PAGE EXTRACT =>
Had the intention been to require testing in accordance with Chapter 65 of the Wiring Regulations it would have been a simple enough matter to word the Regulations to achieve this, but the draftsman chose not to do so and as with all legislation the Regulations will be interpreted strictly in accordance with the precise wording.

Seething Landlord

15:04 PM, 24th January 2020
About 7 months ago

Based on my reading of the Explanatory Memorandum and the Draft Regulations I have sent the following email to MCHLG (still awaiting their response) in the hope that they will either think again or be able to reassure me that I have got it wrong. I will post their reply if/when I receive it.

“The draft regulations stipulate that a private landlord must ensure that the standards for electrical installations in the eighteenth edition of the Wiring Regulations are met during any period when the residential premises are occupied under a specified tenancy.

EXCERPTED RECORDS =>
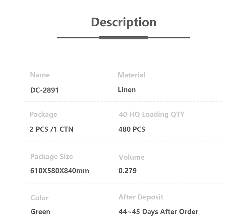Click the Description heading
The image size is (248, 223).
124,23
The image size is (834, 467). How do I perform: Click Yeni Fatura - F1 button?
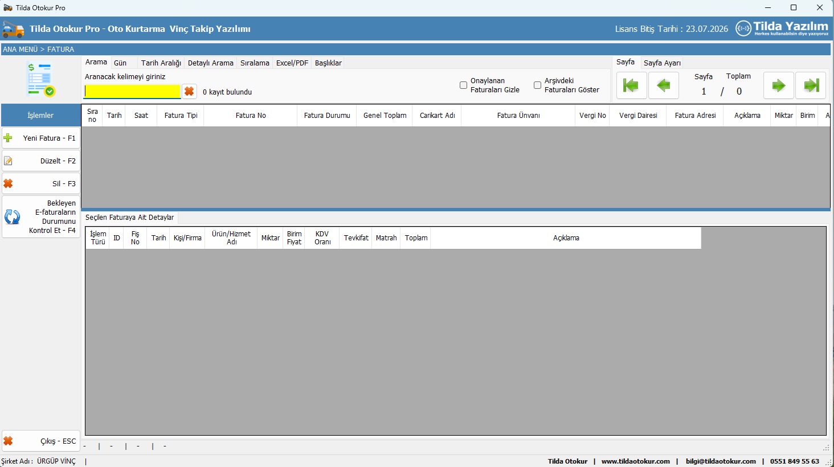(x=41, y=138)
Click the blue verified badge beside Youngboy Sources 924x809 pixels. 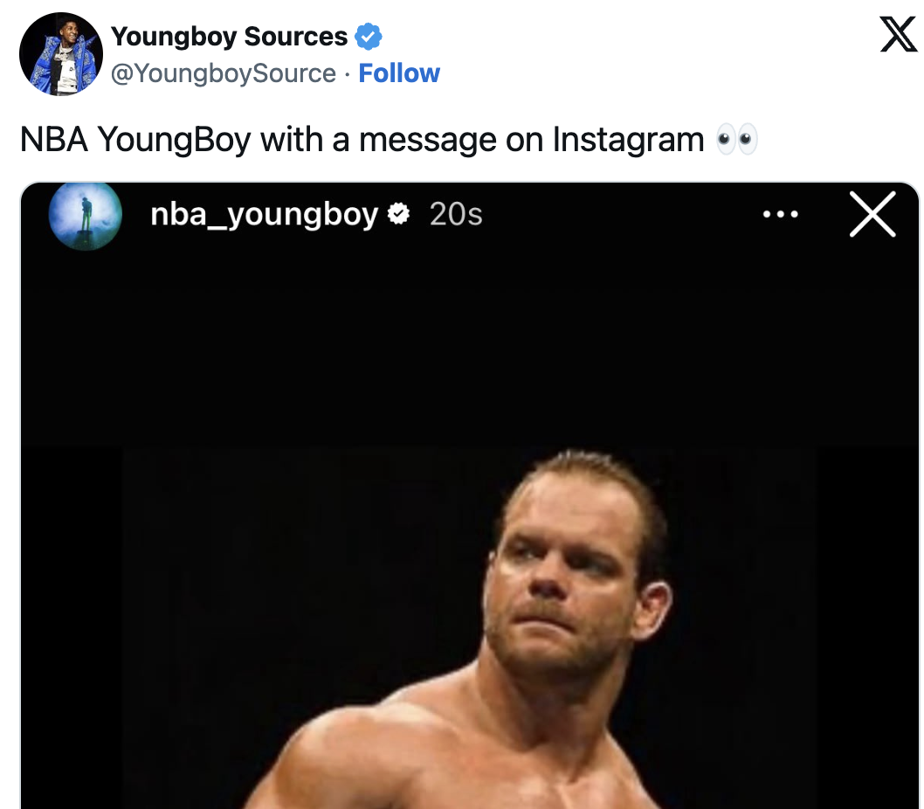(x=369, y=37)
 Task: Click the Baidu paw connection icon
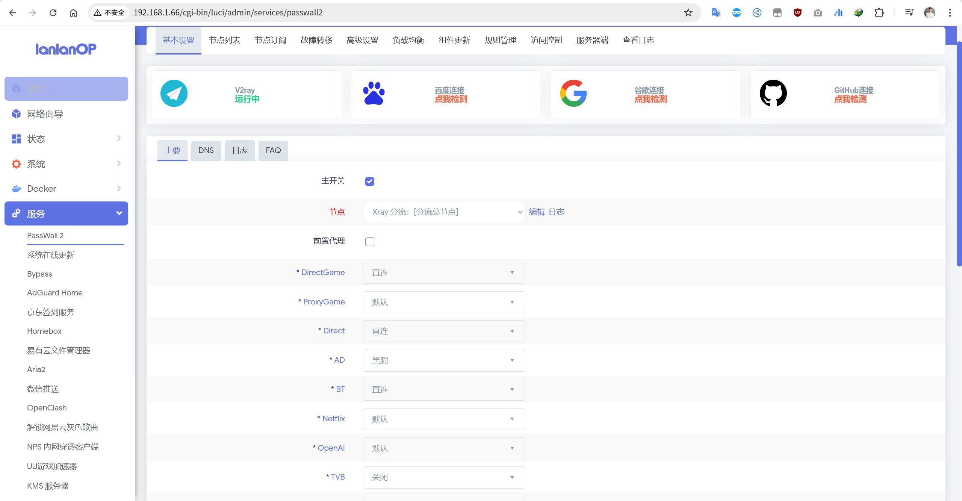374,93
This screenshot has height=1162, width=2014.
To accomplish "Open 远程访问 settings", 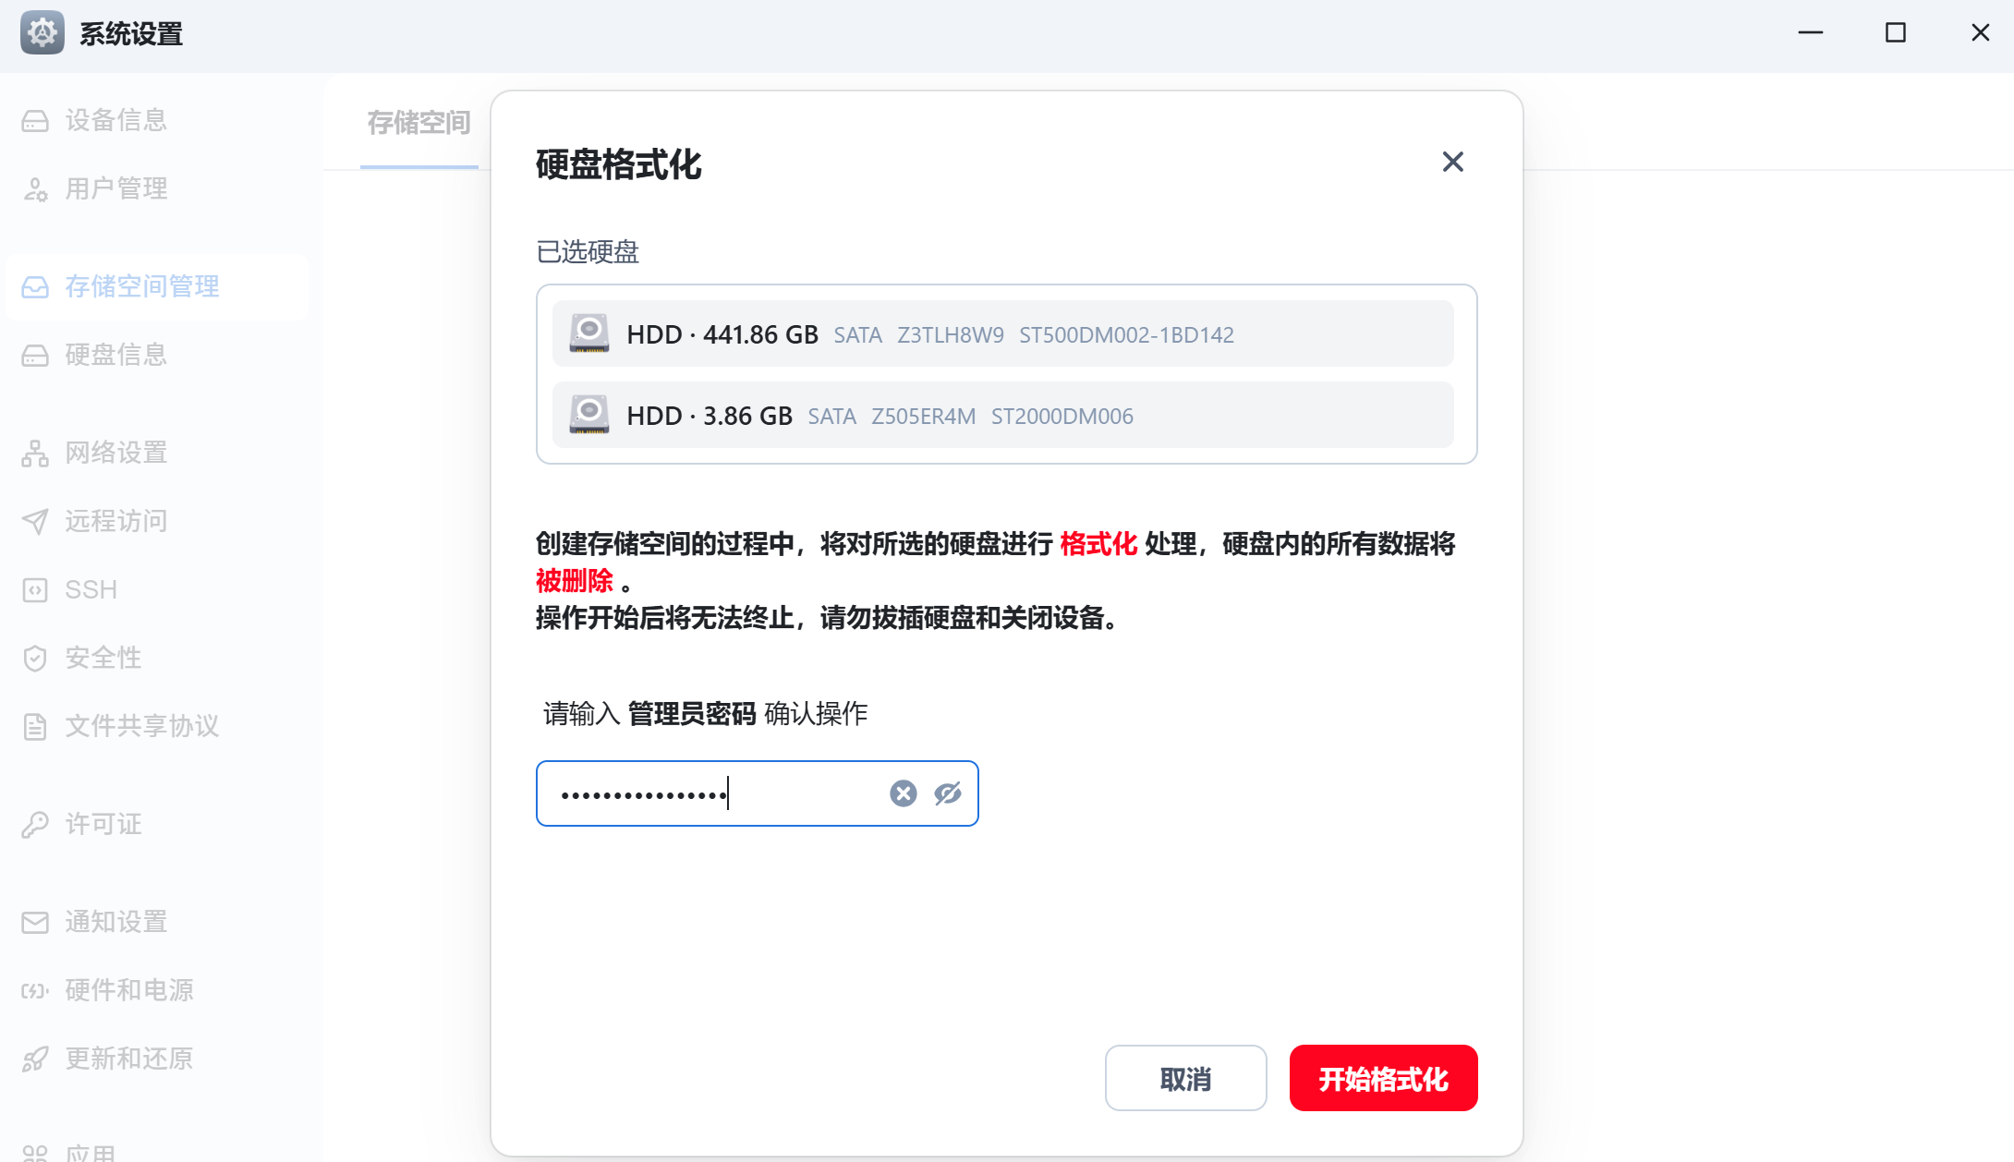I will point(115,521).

WRITTEN TASKS =>
1. In the landlord wiring regulations discussion, to whom did Seething Landlord send an email about the draft regulations?
2. Continue the landlord wiring regulations discussion from its last sentence.
The records have no role here.

WRITTEN ANSWERS =>
1. MCHLG.

2.
The Regulations have been drafted in such a way that they will potentially give rise to consequences that I assume are unintended. As a landlord I have the following concerns and should appreciate your comments and answers to my questions:

1. Inspections carried out before 1st January 2019 do not confirm compliance with the 18th edition but are based on earlier editions so will need to be repeated before the date when the Regulations apply.
2. The Regulations impose an on-going requirement to meet the standards in the 18th edition so if it is amended there will be an immediate need to incorporate the changes. When the 18th edition is superseded privately rented property will still have to comply with it, unless it is the intention to amend the Regulations to require compliance with the new standards. If that is the case we will have to upgrade each time the standards are amended or revised. If not, we will not be permitted to have any work done in compliance with the new standards but will have to insist on the electrician working to outdated standards. Does this make any sense at all?
3. Wiring installed before 1st January 2019 (or possibly July 2018) will probably not meet the 18th edition standards so will need to be upgraded – there is no provision for Code C3 which under the current inspection regime is used when a particular feature of the installation does not meet current standards but is considered safe to be left as it is.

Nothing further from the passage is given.